*EXCERPT PROVIDED:*
The revascularisation strategy in patients with carotid stenosis and CCO remains controversial, as there have been no prospective studies comparing the benefits of surgery versus stent placement. Previous studies and meta-analyses have shown a greater perioperative risk in patients with CCO after CEA [1113]. The advantages of CAS include a shorter ischaemia time, lack of shunt requirement and lack of sedation/general anaesthesia requirement during the procedure. Cerebral function may be reduced during CEA due to advanced atherosclerotic disease and lack of collateral circulation in these patients. In consideration of these findings, CAS may be a good option for patients with CCO.

Nejim et al. found that the outcome of CAS was not superior to that of CEA in patients with asymptomatic CCO during the perioperative period, although the outcome of symptomatic patients was worse [14]. Ricotta et al. observed similar instances of major cardiac events, stroke, death and MI following surgery and stent placement in patients with CCO undergoing carotid revascularisation [15]. The outcomes of CAS vs. CEA were similar in regard to the absolute risk of periprocedural major adverse cardiovascular events (2.7% vs. 4.2%), mortality (1.1% vs. 0.7%), stroke (2.1% vs. 3.1%) and MI (0.3% vs. 0.6%). Texakalidis et al. found that risks of stroke, MI, and major cardiac events were similar for CAS and CEA during the revascularisation in patients with CCO. However, the 30-day periprocedural mortality rate was lower in the surgical branch [16].

Patients with CCO who underwent CAS may have a greater peri-procedural risk of chronic renal failure, heart failure and chronic obstructive pulmonary disease.

Mercado et al. found that the risks of in-hospital mortality, non-fatal MI and non-fatal ischaemic stroke were similar in patients with and without CCO after CAS, as there were no significant differences in composite outcomes (2.1% vs. 2.6%, p = 0.316). Likewise, the risks of mortality (0.8% vs. 0.4%, p = 0.08), non-fatal stroke (1.1% vs. 1.7% p = 0.103) and non-fatal MI (0.2% vs. 0.5%, p = 0.217) were similar between those with and without CCO [9]. In a study comparing patients with and without CCO who underwent carotid stenting, Keldahl et al. found no significant differences in 30-day mortality (0% vs. 0.5%, p = 0.99), stroke (2.6% vs. 1.9%, p = 0.55) and MI (0% vs. 0.5%, p = 0.8). Moreover, the long-term rates of mortality (25.6% vs. 22.2%, p = 0.63), stroke (5.3% vs. 3.4%, p = 0.64) and MI (15.4% vs. 14%, p = 0.81) were also similar [17]. In addition, Lago et al. reported similar 30-day and long-term complication rates between patients with and without CCO after CAS [18]. In the present study, the 30-day, 6-month and 1-year rates of mortality, stroke and MI were similar between patients with and without CCO after CAS.

*RECORDS PROVIDED:*
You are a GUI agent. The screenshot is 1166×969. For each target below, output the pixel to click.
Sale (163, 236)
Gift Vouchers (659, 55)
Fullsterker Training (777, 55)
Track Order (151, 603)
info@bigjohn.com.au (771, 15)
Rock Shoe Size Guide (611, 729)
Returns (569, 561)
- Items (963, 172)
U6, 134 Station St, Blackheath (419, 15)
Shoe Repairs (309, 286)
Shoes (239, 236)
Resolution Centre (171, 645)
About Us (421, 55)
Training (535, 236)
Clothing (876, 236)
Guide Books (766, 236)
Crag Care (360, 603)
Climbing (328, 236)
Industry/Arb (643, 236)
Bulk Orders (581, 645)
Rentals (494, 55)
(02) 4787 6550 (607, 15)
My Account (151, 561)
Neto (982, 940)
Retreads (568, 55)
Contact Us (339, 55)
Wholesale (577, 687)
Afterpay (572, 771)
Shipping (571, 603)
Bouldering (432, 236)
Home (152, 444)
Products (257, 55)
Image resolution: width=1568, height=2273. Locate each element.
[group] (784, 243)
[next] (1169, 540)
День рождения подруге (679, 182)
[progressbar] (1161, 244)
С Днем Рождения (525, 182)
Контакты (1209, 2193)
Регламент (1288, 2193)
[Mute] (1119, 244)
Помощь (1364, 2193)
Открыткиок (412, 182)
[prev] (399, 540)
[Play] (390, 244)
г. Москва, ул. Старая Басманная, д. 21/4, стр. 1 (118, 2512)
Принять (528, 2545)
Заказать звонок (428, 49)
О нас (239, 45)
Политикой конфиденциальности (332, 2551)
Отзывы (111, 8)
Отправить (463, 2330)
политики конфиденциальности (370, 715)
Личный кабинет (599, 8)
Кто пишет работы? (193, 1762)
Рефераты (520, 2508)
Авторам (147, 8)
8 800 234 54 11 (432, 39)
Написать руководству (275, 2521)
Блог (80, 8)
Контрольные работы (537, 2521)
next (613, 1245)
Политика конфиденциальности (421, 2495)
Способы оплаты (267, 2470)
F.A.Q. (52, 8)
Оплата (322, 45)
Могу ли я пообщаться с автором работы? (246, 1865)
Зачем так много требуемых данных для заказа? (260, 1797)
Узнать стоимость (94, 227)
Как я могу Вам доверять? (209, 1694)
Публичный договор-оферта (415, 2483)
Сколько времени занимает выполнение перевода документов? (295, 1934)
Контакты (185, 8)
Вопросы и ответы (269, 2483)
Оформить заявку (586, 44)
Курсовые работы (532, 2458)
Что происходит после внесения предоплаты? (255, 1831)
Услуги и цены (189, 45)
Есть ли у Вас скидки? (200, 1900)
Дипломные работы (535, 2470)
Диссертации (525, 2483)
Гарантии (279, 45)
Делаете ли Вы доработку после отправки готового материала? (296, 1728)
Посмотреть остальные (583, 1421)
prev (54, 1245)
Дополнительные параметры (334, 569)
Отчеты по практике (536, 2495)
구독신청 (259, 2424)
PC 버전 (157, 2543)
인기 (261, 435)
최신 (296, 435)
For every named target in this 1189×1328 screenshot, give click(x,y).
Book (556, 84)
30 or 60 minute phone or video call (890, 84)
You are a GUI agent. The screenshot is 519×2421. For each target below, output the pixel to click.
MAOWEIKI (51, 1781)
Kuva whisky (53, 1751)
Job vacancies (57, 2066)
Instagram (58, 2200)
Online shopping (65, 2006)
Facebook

*TASK 1:*
According to the passage on carotid revascularization in patients with CCO, what are the advantages of CAS?
*TASK 2:*
Reproduce the portion of the passage on carotid revascularization in patients with CCO that lies between "Patients with CCO who" and "obstructive pulmonary disease.", inclusive.
*TASK 3:*
Resume the passage comparing carotid stenting and surgery in patients with CCO, continuing after its final sentence.

*ANSWER 1:*
A shorter ischemia time, no need for a shunt, and no need for sedation or general anesthesia during the procedure.

*ANSWER 2:*
Patients with CCO who underwent CAS may have a greater peri-procedural risk of chronic renal failure, heart failure and chronic obstructive pulmonary disease.

*ANSWER 3:*
Previous studies comparing patients aged < 75 vs. ≥ 75 years who underwent CAS showed that the risks of procedural stroke and mortality were higher in older patients [1921]. Guo et al. observed greater risks of stroke, MI, and mortality in patients aged > 75 vs. < 75 years with and without CCO after CAS [22]. In the present study, the risk of stroke was greater in those aged < 75 years, whereas the risk of non-cardiac mortality was greater in those aged > 75 years, while the 1-year composite outcome was similar between patients aged < 75 and ≥ 75 years.

Mercado et al. compared symptomatic and asymptomatic patients with and without CCO who underwent CCO. Mercado et al. found no difference in composite outcomes between symptomatic and asymptomatic patients with or without CCO (3.4% vs. 3.5%, respectively, p = 0.956) [9]. Similarly, in the present study, the clinical outcomes were similar between symptomatic and asymptomatic patients.

The most important restriction of our study was that it was a single-centred retrospective study. The other major restriction was that we were unable to compare patients who underwent CAS to those who underwent CEA.

In conclusion, no difference was found in terms of stroke, MI, or mortality between patients with and without CCO after CAS. We demonstrated that CAS is a safe and effective revascularisation strategy in patients with CCO. The outcomes were similar in terms of age and symptoms. However, these data should be verified in prospective multicentre studies.